Stress and the Older Adult

Ah, the golden years — worry free living for the rest of your days. Sounds great, but is it reality? Stress is all around us and older adults are not immune to it. There are many ways for young and old to handle stress — some are healthy, others are not.

Older adults often have different types of stress compared to younger adults. The stress of raising kids and working can give way to the stress of declining health, financial concerns, and growing isolation.

Some stress is inevitable, but as you get older, there are a wide variety of things that you can do to minimize stress and maximize happiness.

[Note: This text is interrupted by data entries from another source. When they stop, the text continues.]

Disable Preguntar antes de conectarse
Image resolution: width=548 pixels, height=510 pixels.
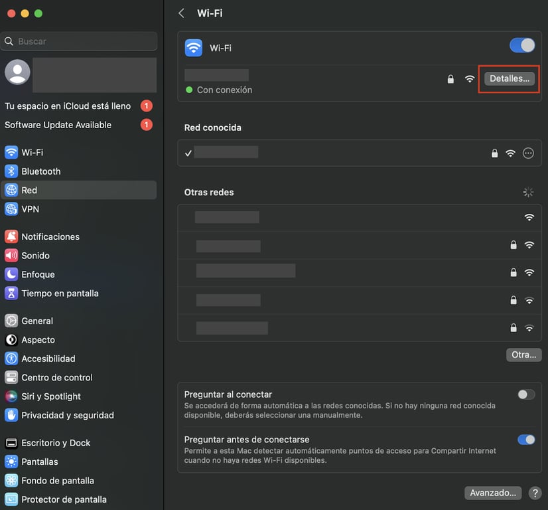525,439
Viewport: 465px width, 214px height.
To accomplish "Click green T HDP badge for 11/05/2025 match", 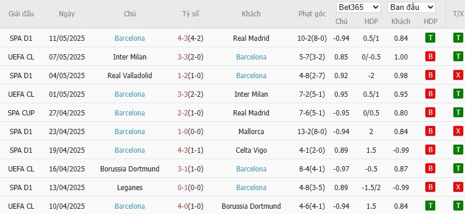I will pyautogui.click(x=430, y=38).
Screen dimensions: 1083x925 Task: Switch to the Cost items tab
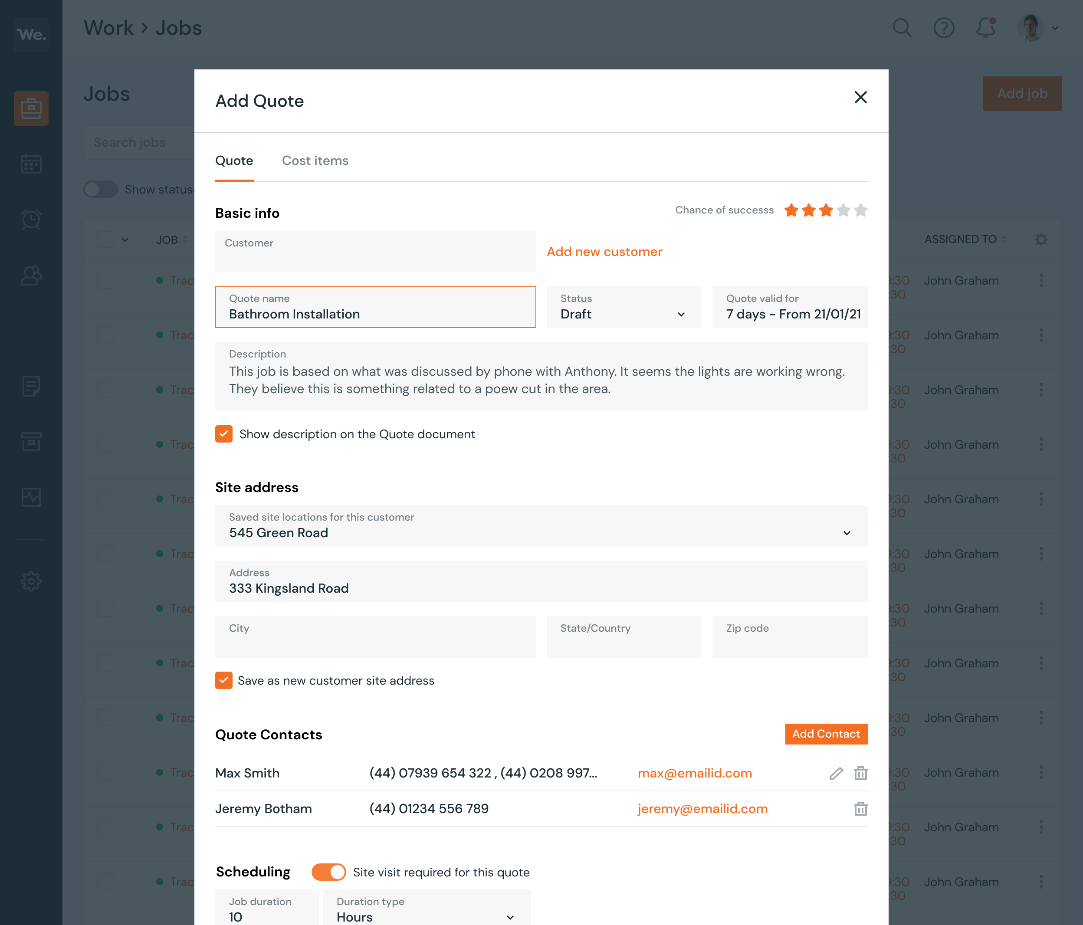point(316,161)
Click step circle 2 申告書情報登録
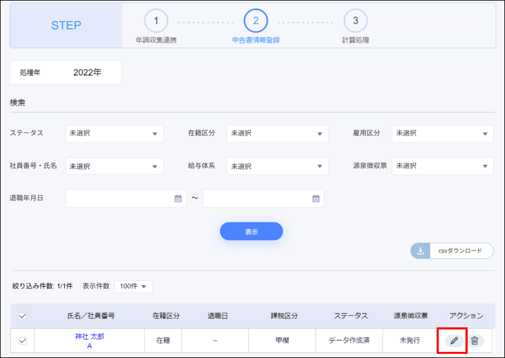Screen dimensions: 505x358 pyautogui.click(x=256, y=22)
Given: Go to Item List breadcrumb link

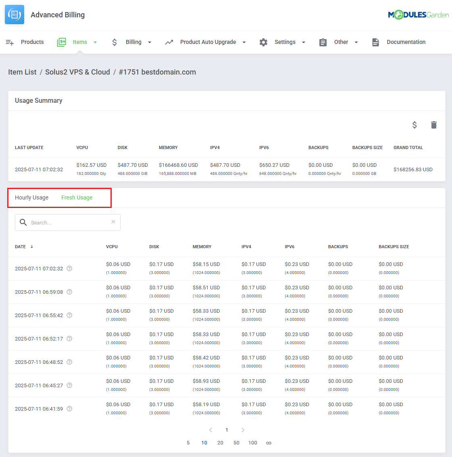Looking at the screenshot, I should (x=22, y=72).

  • Exercise your body — Trying to be physically active every day can help to decrease joint stiffness, improve your mood and reduce your stress. Try scheduling in some exercise every day, such as a walk with a friend to get you out of the house.
  • Exercise your brain — Use it or lose it" is a common mantra today. Scientists now believe that we can continue to learn and form new brain pathways as we age. Doing crossword puzzles, reading a good book, and taking a class can keep your mind sharp and reduce stress.
  • Be careful with alcohol — When stress increases, some people turn to alcohol. This can result in a variety of negative effects that can make stress worse. In general, older adults should limit alcohol to 1 drink per day or fewer.
  • Don't isolate yourself — Maintaining relationships with others can be an important stress reducer. Going to church, watching your grandkids, or working at a part-time job can help you stay connected to others.
  • Don't overdo it when it comes to the news — On a daily basis, we see newspaper and TV reports of terrorism, natural disasters, and financial meltdowns. While it is good to try and stay up to date, learning about events we have no control over can add unnecessary stress to our lives. Put the newspaper down and turn off the television.
  • Get help — Avoiding stress is not the answer. Sometimes, meeting the challenges head on with help can significantly reduce your stress. If you or your spouse is disabled, get help. If your arthritic knee prevents you from engaging in activities that you enjoy, seek medical care. If you are overwhelmed with stress, ask your doctor to refer you to someone who can help.